**STATED TASK**
Please copy out the lines starting with the line containing "The height and width of the screenshot is (367, 689)." and going on through the last line, requests included, and shift every coordinate in the answers by adding 144 to it. Leave the pictures out.

**PROVIDED DATA**

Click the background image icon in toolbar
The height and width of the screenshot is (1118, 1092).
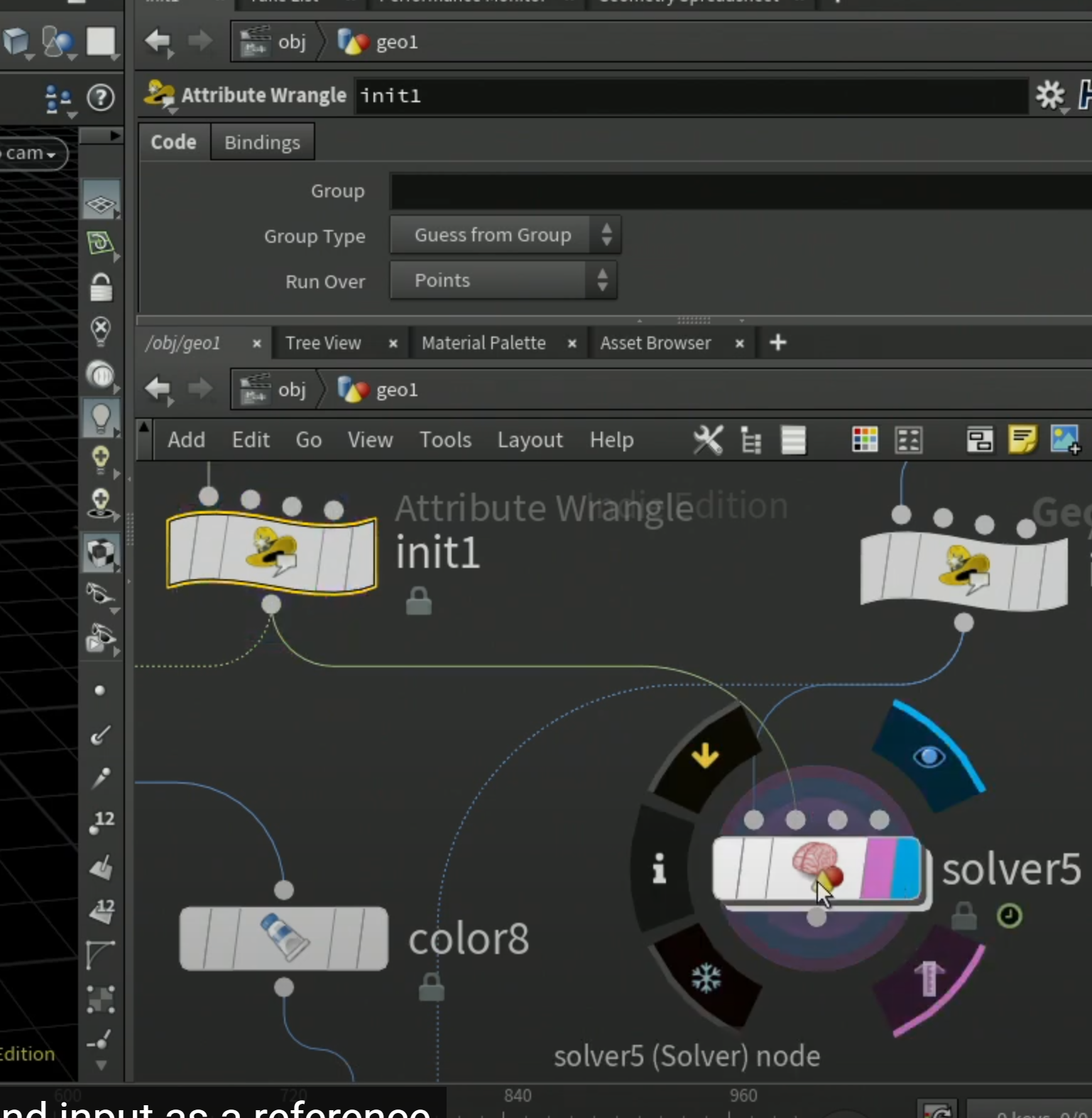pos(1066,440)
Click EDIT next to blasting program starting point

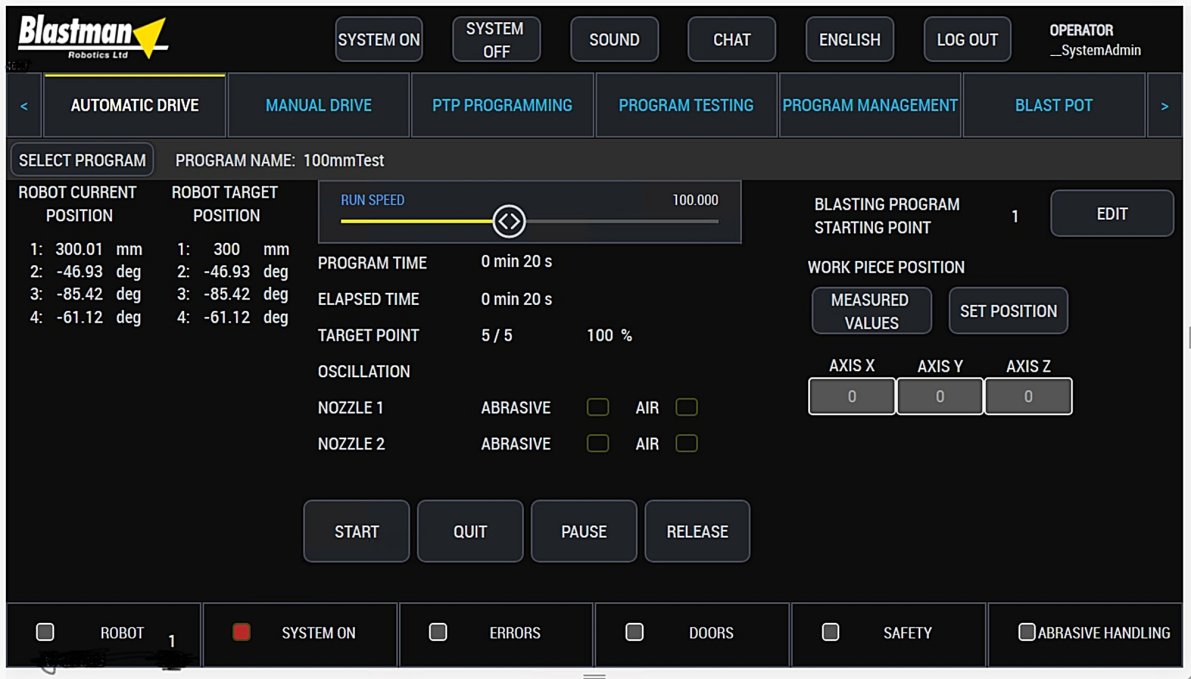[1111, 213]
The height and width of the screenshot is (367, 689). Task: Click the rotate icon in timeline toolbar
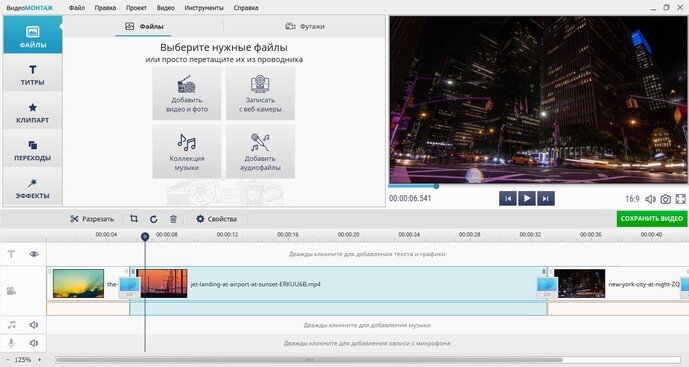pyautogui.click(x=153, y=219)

**FINISHED ANSWER**
The height and width of the screenshot is (367, 689). Task: Click the rotate icon in timeline toolbar
pyautogui.click(x=297, y=363)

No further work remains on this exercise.